# 3D Movie pricing



## f0zz (Dec 1, 2011)

Can anyone recommend a place to find affordable 3D Movies on Blu Ray? Looks like the average price at my local FS/BB is $40.00.

With all the extra cost associted with 3D at home, having an affordable place for media would be nice.


Thanks


----------



## ozar (Feb 12, 2012)

I generally order mine through Amazon, but usually wait until they put a sale price on them. Prices can fluctuate daily, so the ones I'm interested go in my "wish list" so that I can easily check the prices on them each day while waiting for any price drops.


----------



## wgmontgomery (Jun 9, 2011)

Check-out the classifieds on this forum; I've also had a great deal of luck with Blu Ray discs at pawn shops. If you have these stores in your town, Trade It and Dollar General sell discs ~$10 each!! The 3D discs are $5 to $9 dollars more IF it's a hot title. :TT


----------



## Stoner19 (Dec 30, 2009)

This may sounds like a stupid comment/question but...does adding 3D to a movie really make it any better for anyone? Do you feel that it adds more lifelike features because of the 3D effects or does it give movies more of a fantasy feel for you? I'll be honest the lat 3D movies I saw were Honey I Shrunk the Kids and Captain EO at Disneyland decades ago. They were tons of fun, but I think watching movies in 3D regularly would take the "fun" out of it. I have yet to go see a new movie in 3D. Seems to me like it would ruin things...I don't have any logical answer to my reasoning behind that statement though. Just curious how others feel about the 3D experience. I have watched several movies that were filmed for 3D and converted to the standard 2D viewing and there are a few scenes that are absolutely horrible because of the 3D effects they put in there (i.e. a hatchet being thrown toward the camera, etc.)


----------



## Stoner19 (Dec 30, 2009)

Maybe I should make my comment a new thread so we can start a discussion about 3D viewing...


----------



## f0zz (Dec 1, 2011)

3D isn't everyone's cup of tea, but I enjoy it. I find it adds to the enjoyment of the film. You really get a sense of depth beyond what you see with 2D. Most people expect everything to jump out at you, but the depth is the big sell for me. My kids enjoy watching movies like The Lorax in 3D. But we still only watch a portion of our movies in 3D.


----------



## jdent02 (Jan 13, 2012)

It depends on the movie. Tron legacy looks neat in 3d but I don't think it adds a lot to the film. Hugo, on the other hand, is taken to another level and is a very different experience in 3d. It almost seems more fantastical with the added depth.


----------



## bluemax_1 (Feb 14, 2011)

Properly done, the added depth of 3D simply increases the immersion factor for me. I've been waiting for 3D to make it to home systems for a long time. My quest has always been to increase the immersive factor. Higher resolution, better audio, and now 3D. Can't wait for Atmos to go mainstream and become available for home setups.

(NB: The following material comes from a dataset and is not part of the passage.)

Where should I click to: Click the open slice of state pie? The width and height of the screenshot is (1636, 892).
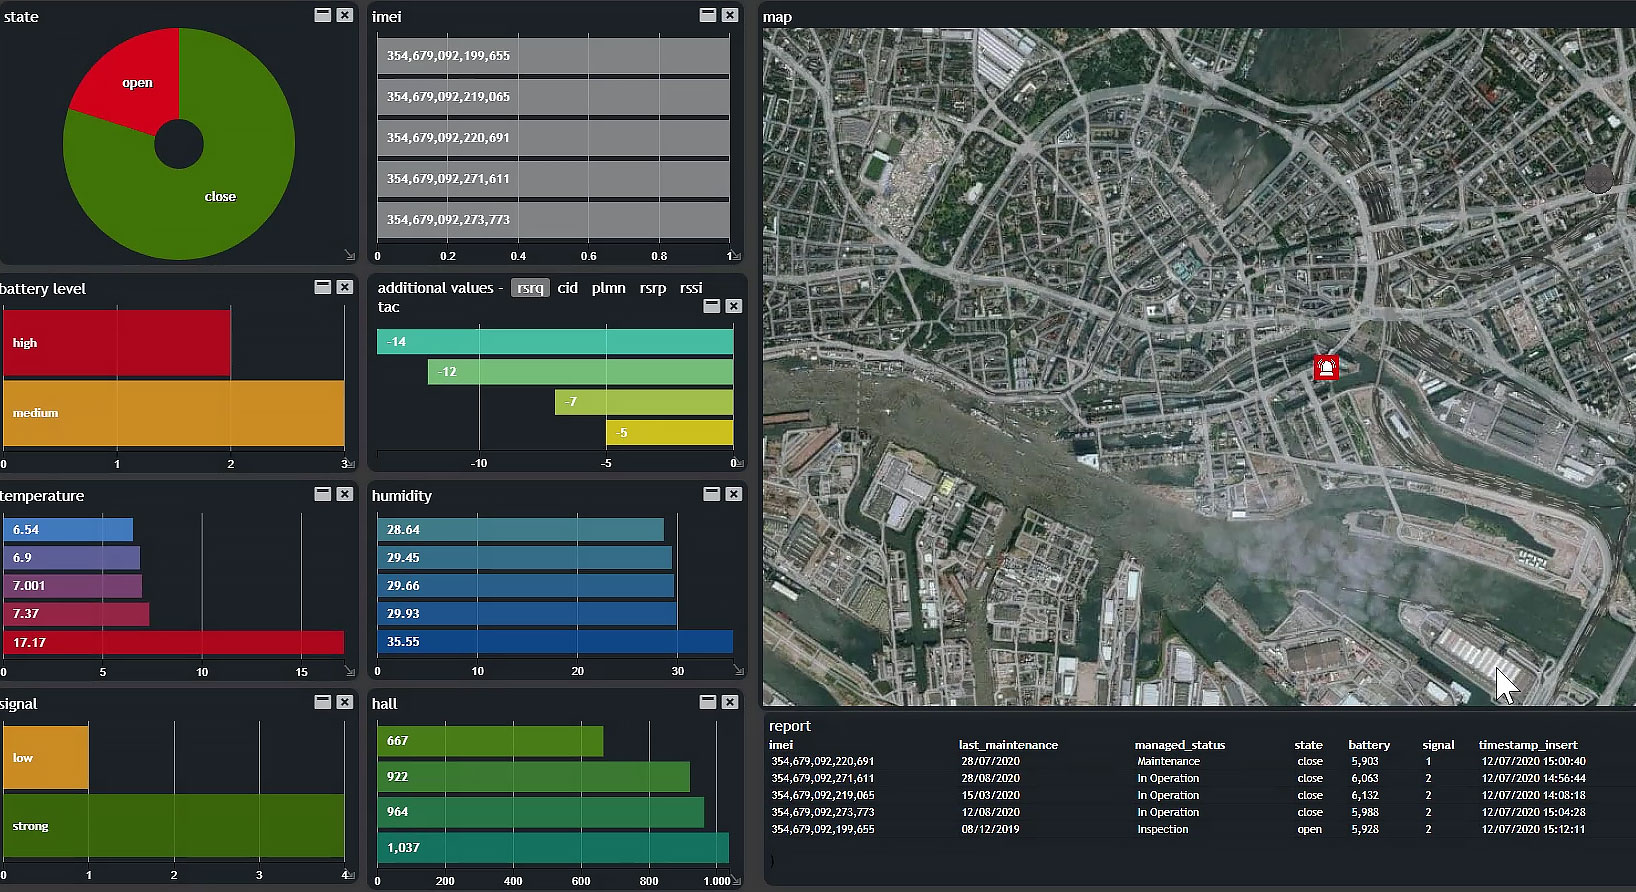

As far as 3D BD prices go, aside from the first week they become available, it seems like the prices don't drop anywhere as quickly as regular BDs. The opening week prices seem to be the lowest they get for months (and even more than 12 months) before they drop back to opening week prices or lower (the only exceptions being movies that absolutely bomb, that no ones buying, including me).


Max


----------